En otras palabras, en el Perú el espíritu de reforma una vez atajado trocó en espíritu de emancipación, pero éste no maduró en espíritu de independencia en una sociedad indiferente a la causa libertadora debido a su alta estratificación social. Un pueblo sumiso, paciente, resignado, propenso a la corrupción y con baja moral esperaba el resultado militar que definiría su futura suerte. No es que en el Perú no hubiera patriotas y hombres preclaros, sino que la causa de la independencia nunca fue popular. Si es que Bolívar no hubiera confiado en su genio y en su lugar hubiera escuchado a sus amigos y colegas que le aconsejaban retirarse, no se habría concretado la revolución independentista americana. Y a este factor hay que añadir la torpeza de Fernando VII en 1823, que al liberarse de la servidumbre constitucional del ejército francés, abolió la constitución y puso fin a las reformas liberales. Esto dividió profundamente el Alto Mando español en el Perú entre absolutistas y liberales, provocó la división de fuerzas, pérdida de valioso tiempo e impidió dar un golpe decisivo a las fuerzas colombianas de Bolívar. Esta división interna entre los realistas hizo posible la épica victoria patriota en la batalla de Junín (6 de agosto), donde no se disparó ni un solo tiro y el silencio era roto sólo por espadazos y el galope de la caballería; y la victoria en la batalla de Ayacucho (9 de diciembre de 1824), donde el virrey La Serna es tomado prisionero. Sin esperanzas de refuerzos de España los realistas capitularon. El Libertador se cubrió de Gloria y en el Perú se consumó la libertad de América.

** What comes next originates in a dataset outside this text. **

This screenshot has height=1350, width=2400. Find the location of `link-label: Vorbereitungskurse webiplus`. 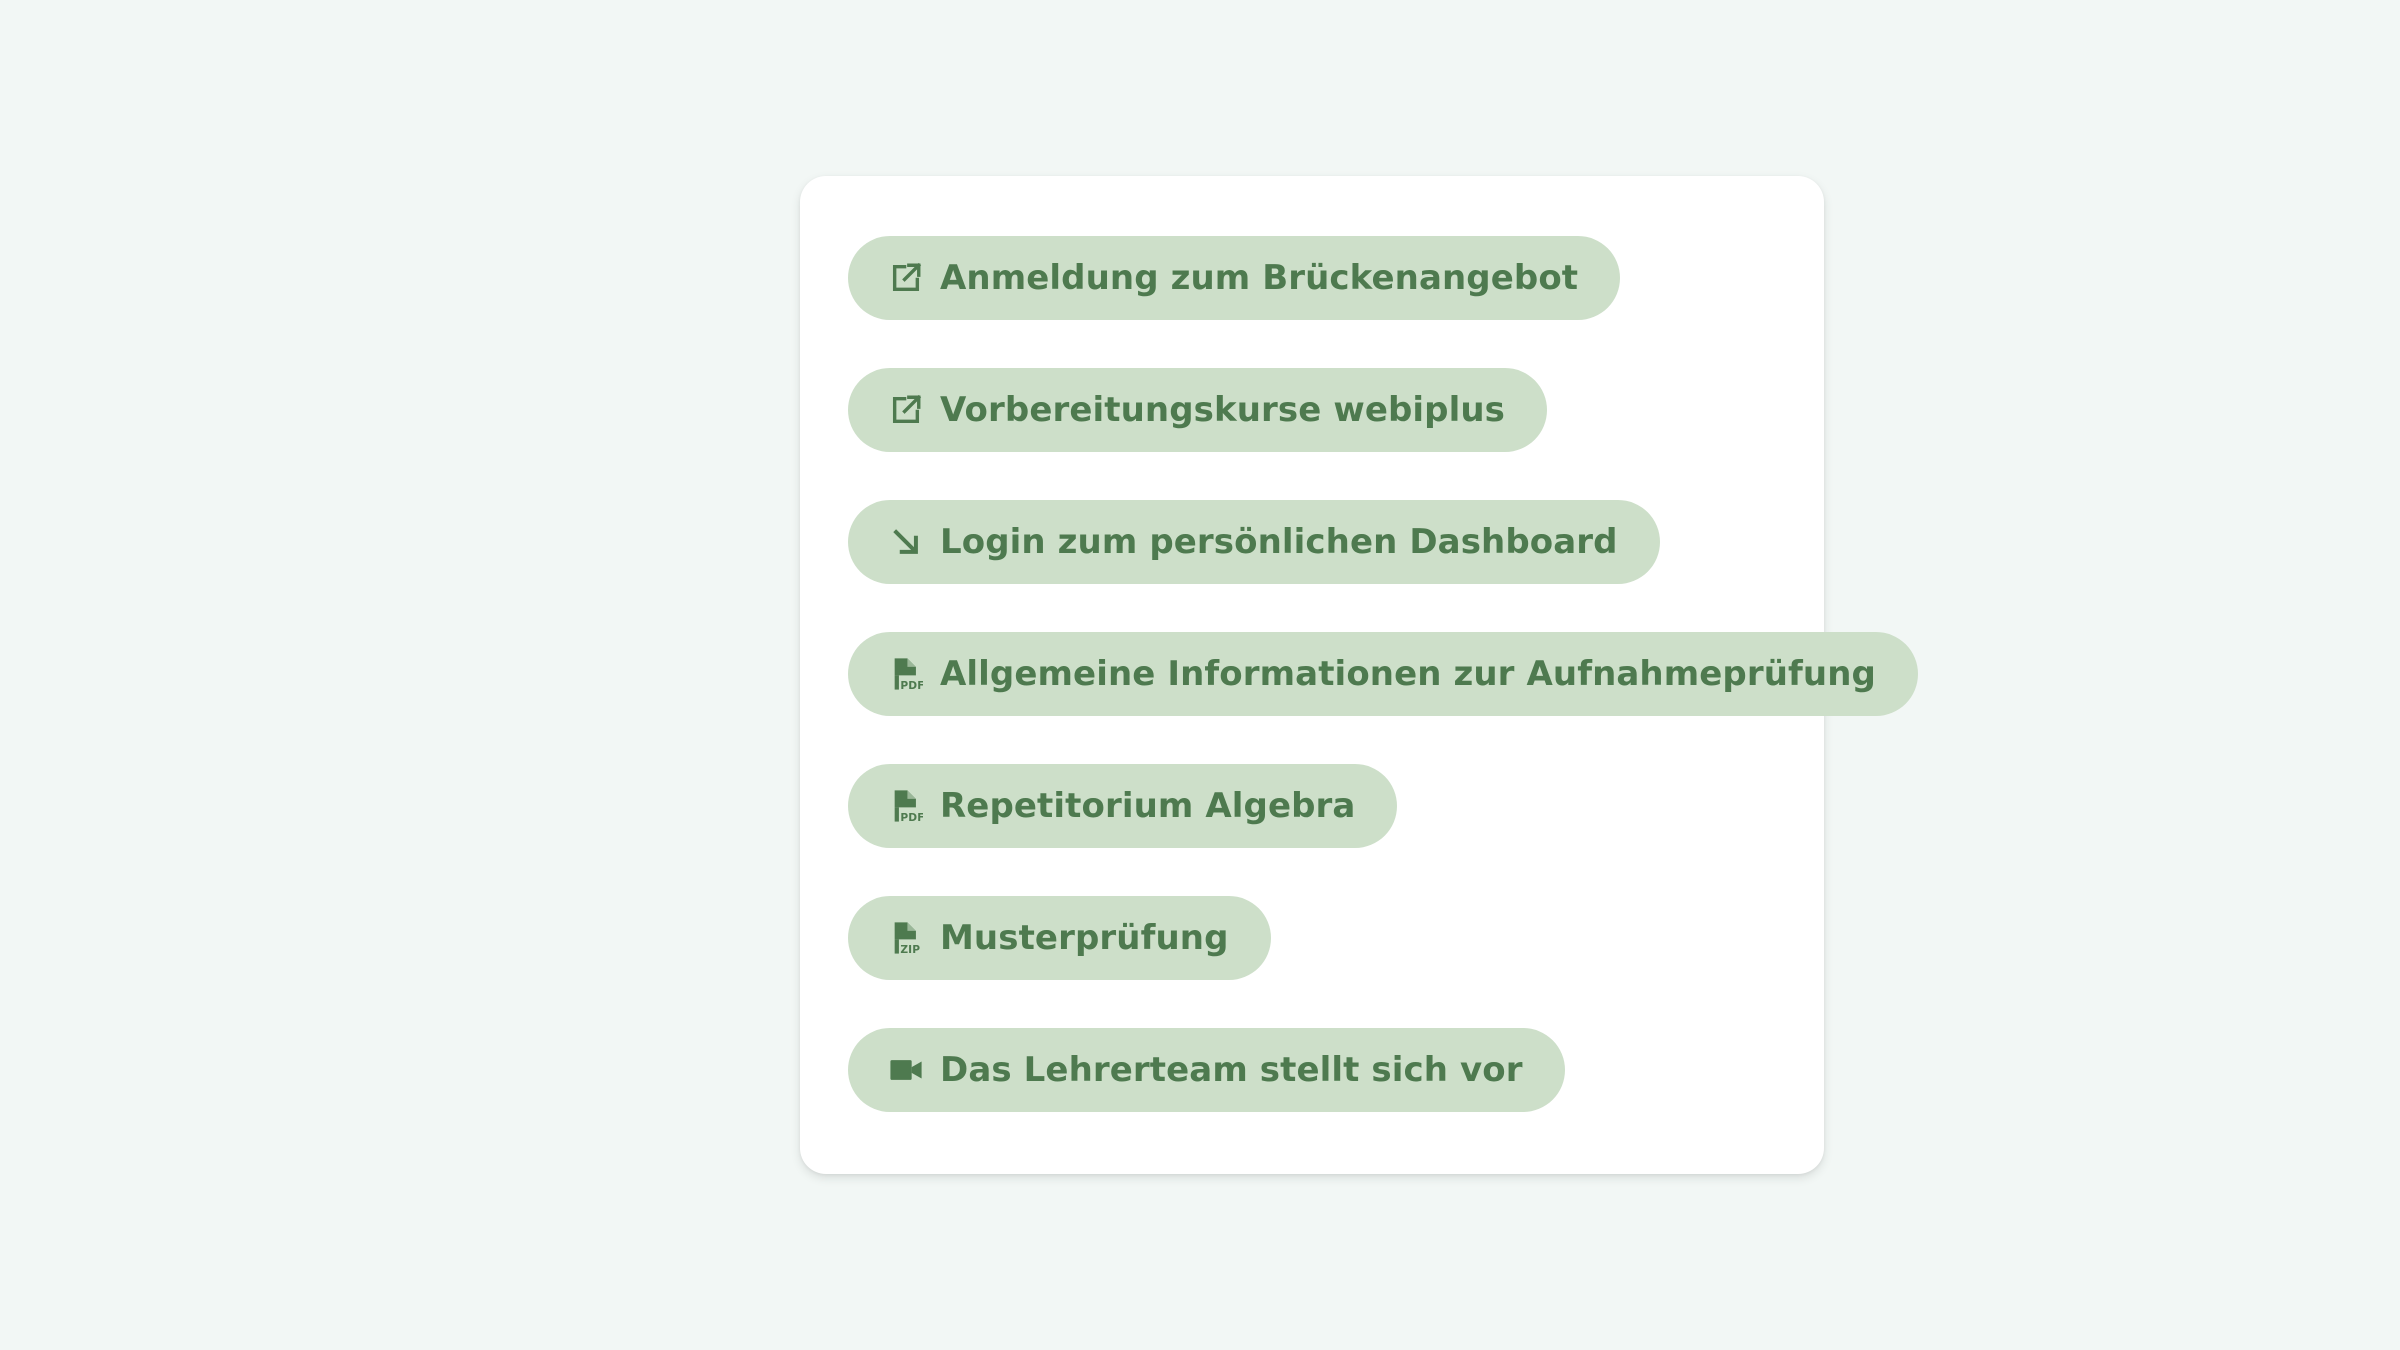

En el Perú colonial borbónico de fines del setecientos y principios del ochocientos la cohesión de la sociedad experimenta la consolidación del fin de la monarquía organicista tradicional y la consolidación de la monarquía burguesa corporativa. Pero los nobles españoles de las colonias se convirtieron en un distinguido grupo de ociosos y corruptos que monopolizaba la burocracia, lo cual debilitó aun más su legitimidad en el poder y enajenó el apoyo de los criollos. Lo que hizo predominante la mentalidad pragmático utilitaria del capitalismo no fue el naturalismo deísta sino la pérdida de la misión social humanista de la nobleza española afrancesada. Las reformas borbónicas buscaban ciencia y literatura marginando los cambios políticos que implicaban, pero en su lugar consiguen que la hegemonía o supremacía cultural y espiritual pase al estrato criollo. Con ello pierden el poder de manipular la sociedad altamente estratificada del Perú, que por lo demás, la misma elevada estratificación implicaba un alto contenido de automanipulación. Pero los criollos peruanos si bien experimentaron una elevada transformación de su conciencia, su batalla de ideas no irradiaron en la conciencia de las masas indias ignorantes e iletradas. La lucha por la revolución del pensamiento se operó entre la élite educada, que en el Perú de la época era reducida aunque influyente en los centros de enseñanza. El indio marginado y convertido por siglos en bestia de carga desde su estado de postración veía con escepticismo la nueva república, Bolívar al darles tierra sin capitales los convirtió en deudores de los terratenientes, al no golpear a las grandes haciendas consolidó su estado de servidumbre y en el fondo para el indio el nuevo Perú era el mismo que el anterior pero con nuevas formas.


En suma, el reformismo borbónico era profundamente teísta regalista y generó en América una ilustración moderada protoliberal dentro de un universo social peruano altamente estratificado e incapaz de hacerse eco de la causa de la revolución independentista americana.